§ Set task:
Format the lines of the listing as a JSON list of strings, one string per line, omitting blank lines. Include only the lines from the one containing "This screenshot has width=140, height=140." up to and including the one containing "pos(353,397)".

§ Supplied material:

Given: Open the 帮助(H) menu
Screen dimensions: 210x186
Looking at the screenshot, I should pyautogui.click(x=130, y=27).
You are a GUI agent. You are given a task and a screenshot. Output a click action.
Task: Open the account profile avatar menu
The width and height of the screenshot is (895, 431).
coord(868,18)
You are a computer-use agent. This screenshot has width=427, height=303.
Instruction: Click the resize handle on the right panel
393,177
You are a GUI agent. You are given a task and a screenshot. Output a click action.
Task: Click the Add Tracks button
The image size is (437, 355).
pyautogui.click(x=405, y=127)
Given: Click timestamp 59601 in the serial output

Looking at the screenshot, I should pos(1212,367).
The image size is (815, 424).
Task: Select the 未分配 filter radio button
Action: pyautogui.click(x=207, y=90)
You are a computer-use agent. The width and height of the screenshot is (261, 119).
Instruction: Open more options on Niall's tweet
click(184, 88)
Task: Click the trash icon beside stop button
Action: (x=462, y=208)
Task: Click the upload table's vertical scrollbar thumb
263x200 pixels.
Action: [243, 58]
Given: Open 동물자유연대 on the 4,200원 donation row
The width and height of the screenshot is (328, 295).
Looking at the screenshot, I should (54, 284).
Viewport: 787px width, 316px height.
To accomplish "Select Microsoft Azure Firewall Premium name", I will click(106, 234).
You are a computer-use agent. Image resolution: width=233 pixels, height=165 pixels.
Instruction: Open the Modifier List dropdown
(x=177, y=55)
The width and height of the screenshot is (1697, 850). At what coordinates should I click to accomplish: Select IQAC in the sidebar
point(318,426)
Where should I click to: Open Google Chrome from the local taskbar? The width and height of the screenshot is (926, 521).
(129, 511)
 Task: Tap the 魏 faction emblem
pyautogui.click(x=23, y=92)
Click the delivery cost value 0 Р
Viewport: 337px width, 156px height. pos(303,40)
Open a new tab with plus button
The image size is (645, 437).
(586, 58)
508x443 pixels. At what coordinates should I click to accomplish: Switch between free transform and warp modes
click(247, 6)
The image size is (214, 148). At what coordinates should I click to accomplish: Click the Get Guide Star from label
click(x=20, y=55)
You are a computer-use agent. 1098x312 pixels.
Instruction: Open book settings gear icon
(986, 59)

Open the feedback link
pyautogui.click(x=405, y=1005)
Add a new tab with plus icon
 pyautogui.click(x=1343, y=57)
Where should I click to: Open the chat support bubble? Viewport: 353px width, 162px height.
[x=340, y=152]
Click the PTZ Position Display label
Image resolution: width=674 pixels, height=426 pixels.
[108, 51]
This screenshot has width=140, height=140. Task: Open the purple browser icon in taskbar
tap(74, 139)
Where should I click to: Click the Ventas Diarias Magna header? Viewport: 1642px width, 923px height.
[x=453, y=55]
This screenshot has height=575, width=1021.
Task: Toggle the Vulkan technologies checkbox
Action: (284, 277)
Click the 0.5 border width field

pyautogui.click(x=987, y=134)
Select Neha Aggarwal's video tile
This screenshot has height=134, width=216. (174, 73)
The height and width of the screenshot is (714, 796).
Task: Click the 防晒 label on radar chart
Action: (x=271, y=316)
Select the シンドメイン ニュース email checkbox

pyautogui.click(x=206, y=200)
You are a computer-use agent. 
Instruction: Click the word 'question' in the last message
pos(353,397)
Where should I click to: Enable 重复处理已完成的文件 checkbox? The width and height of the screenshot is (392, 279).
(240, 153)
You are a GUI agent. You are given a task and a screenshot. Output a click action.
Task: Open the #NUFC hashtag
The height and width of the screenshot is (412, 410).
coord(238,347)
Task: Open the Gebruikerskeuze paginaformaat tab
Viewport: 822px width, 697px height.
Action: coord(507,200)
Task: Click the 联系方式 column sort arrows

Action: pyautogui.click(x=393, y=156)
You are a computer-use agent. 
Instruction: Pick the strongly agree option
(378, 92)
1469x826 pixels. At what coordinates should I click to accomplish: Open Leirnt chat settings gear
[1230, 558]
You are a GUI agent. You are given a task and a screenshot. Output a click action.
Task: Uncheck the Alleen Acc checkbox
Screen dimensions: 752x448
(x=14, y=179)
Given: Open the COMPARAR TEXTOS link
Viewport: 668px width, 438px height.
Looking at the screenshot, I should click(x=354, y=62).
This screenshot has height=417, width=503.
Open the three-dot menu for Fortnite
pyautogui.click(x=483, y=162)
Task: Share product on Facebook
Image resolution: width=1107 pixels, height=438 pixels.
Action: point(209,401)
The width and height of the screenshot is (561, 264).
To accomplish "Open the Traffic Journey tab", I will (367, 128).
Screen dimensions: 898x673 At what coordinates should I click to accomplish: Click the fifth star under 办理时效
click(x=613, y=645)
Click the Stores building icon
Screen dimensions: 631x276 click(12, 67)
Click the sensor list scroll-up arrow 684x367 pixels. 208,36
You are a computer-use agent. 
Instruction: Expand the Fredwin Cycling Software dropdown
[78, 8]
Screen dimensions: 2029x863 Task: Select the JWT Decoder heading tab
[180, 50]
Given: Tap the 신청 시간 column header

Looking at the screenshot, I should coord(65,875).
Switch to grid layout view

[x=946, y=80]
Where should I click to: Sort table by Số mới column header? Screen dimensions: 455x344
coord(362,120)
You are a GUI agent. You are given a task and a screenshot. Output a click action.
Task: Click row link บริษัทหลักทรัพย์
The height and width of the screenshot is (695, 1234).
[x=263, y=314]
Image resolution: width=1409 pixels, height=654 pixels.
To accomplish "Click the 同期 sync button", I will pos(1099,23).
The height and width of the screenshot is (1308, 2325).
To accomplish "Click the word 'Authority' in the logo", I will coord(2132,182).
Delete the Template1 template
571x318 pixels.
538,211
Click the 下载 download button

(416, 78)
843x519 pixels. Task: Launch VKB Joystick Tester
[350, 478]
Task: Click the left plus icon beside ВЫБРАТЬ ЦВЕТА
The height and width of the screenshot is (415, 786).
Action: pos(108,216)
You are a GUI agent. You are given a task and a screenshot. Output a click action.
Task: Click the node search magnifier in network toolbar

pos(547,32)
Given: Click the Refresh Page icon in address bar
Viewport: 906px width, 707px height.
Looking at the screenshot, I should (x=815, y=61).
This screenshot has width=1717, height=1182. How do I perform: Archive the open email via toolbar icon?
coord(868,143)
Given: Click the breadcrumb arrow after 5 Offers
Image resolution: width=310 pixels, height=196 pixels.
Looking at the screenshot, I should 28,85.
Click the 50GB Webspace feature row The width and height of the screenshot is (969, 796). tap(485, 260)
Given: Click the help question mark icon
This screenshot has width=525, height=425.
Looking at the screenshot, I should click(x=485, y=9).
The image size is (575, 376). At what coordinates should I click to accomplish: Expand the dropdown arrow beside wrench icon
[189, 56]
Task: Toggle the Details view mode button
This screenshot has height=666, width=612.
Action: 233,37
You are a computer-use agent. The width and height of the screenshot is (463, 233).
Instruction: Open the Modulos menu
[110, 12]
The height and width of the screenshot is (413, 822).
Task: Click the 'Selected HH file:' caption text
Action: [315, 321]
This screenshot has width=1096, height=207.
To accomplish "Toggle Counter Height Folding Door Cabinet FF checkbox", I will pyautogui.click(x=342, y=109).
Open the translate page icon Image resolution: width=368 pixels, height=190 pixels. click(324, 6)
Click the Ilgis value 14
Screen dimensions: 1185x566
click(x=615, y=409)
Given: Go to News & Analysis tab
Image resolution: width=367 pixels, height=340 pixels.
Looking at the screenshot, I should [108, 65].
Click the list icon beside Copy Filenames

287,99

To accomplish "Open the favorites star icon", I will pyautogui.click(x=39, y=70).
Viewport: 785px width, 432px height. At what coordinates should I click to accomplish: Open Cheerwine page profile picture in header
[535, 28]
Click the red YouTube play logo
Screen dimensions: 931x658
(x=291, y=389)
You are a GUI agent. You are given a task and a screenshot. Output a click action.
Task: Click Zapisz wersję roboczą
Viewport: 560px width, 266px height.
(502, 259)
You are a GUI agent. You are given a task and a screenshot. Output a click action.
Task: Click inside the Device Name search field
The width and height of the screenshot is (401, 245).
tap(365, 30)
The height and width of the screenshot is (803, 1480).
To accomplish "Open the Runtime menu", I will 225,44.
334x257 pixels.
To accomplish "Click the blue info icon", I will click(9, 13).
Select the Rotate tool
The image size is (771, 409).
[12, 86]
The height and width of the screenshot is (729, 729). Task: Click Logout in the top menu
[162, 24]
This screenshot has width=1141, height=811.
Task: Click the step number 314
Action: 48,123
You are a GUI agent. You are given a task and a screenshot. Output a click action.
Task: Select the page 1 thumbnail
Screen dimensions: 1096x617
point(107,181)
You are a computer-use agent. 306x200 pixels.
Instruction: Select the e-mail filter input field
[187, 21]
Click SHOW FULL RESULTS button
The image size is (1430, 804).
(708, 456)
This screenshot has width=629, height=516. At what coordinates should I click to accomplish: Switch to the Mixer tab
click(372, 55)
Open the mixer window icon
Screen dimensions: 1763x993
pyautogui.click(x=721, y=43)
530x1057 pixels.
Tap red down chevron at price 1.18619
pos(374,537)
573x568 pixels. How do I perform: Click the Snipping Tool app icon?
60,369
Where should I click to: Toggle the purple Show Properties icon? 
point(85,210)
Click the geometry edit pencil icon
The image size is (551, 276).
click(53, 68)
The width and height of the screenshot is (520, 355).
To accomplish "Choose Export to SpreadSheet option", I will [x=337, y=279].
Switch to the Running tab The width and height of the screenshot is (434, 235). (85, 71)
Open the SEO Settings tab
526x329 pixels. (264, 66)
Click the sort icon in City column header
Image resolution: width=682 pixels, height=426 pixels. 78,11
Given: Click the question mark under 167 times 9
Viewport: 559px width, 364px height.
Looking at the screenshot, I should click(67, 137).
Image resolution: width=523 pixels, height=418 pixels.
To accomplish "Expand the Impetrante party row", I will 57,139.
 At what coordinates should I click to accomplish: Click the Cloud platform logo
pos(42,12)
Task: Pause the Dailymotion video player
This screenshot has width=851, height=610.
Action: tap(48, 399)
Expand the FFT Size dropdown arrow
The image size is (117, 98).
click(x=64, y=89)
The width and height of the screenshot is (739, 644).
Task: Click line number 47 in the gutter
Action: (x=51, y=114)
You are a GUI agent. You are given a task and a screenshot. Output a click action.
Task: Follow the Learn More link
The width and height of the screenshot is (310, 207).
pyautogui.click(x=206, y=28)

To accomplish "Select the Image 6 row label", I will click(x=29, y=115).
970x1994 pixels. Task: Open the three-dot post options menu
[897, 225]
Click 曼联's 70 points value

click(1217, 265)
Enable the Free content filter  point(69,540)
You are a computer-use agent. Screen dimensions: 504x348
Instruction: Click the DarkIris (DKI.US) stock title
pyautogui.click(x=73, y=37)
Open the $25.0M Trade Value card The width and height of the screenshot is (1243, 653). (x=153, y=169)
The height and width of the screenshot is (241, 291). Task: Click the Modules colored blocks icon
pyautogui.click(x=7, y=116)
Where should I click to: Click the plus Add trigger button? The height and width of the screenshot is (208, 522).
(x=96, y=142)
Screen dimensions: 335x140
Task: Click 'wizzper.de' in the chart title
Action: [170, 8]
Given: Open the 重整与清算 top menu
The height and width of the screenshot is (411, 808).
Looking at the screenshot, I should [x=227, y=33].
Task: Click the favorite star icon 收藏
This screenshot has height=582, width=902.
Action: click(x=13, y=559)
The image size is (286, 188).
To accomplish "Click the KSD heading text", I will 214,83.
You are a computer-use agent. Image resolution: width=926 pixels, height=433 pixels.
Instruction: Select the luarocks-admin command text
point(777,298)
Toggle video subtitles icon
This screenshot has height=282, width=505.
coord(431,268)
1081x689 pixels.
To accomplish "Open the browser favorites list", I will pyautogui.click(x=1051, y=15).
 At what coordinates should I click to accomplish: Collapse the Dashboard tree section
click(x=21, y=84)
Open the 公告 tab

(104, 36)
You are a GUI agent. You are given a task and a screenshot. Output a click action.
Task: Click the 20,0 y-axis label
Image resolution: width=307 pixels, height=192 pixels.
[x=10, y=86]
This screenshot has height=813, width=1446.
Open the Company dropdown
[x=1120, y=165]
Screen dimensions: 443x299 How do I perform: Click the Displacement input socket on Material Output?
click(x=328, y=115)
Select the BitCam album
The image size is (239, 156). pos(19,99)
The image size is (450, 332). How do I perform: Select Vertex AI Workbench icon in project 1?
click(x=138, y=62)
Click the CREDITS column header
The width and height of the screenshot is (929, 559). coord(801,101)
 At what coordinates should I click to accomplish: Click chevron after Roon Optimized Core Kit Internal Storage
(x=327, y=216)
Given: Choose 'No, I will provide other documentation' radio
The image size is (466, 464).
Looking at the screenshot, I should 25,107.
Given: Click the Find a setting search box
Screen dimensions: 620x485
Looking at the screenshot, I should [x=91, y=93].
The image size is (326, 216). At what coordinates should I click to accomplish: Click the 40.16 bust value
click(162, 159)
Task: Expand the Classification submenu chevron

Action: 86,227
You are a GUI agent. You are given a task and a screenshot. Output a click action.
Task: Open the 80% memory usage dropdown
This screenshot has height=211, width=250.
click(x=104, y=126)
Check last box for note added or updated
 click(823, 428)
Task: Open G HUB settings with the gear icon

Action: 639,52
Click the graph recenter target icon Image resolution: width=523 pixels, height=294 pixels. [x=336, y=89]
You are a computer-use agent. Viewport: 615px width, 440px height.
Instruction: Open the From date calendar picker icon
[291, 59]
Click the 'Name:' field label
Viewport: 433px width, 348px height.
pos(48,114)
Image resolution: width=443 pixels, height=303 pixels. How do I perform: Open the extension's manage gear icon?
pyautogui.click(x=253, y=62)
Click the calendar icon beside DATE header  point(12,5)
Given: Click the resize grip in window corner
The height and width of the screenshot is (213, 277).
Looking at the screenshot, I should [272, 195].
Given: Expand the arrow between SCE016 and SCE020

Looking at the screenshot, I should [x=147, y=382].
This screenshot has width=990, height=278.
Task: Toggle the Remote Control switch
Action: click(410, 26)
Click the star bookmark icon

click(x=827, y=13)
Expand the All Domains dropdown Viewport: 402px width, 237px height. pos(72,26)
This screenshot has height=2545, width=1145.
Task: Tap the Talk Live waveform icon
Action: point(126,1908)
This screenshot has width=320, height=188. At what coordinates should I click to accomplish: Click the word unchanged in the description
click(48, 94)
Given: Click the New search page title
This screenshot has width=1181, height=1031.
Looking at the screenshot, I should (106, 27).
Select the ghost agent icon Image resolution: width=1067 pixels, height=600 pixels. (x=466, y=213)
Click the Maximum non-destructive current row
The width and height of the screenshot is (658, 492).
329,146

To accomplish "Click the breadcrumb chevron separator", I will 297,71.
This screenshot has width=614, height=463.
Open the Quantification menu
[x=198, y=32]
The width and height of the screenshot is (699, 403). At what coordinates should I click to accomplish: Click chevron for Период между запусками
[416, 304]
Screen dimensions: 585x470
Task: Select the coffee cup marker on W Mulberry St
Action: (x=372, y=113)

§ Task response:
[
  "This screenshot has width=140, height=140. Task: Open the purple browser icon in taskbar",
  "tap(74, 139)",
  "Where should I click to: Click the Ventas Diarias Magna header? Viewport: 1642px width, 923px height.",
  "[x=453, y=55]",
  "This screenshot has height=575, width=1021.",
  "Task: Toggle the Vulkan technologies checkbox",
  "Action: (284, 277)",
  "Click the 0.5 border width field",
  "pyautogui.click(x=987, y=134)",
  "Select Neha Aggarwal's video tile",
  "This screenshot has height=134, width=216. (174, 73)",
  "The height and width of the screenshot is (714, 796).",
  "Task: Click the 防晒 label on radar chart",
  "Action: (x=271, y=316)",
  "Select the シンドメイン ニュース email checkbox",
  "pyautogui.click(x=206, y=200)",
  "You are a computer-use agent. ",
  "Instruction: Click the word 'question' in the last message",
  "pos(353,397)"
]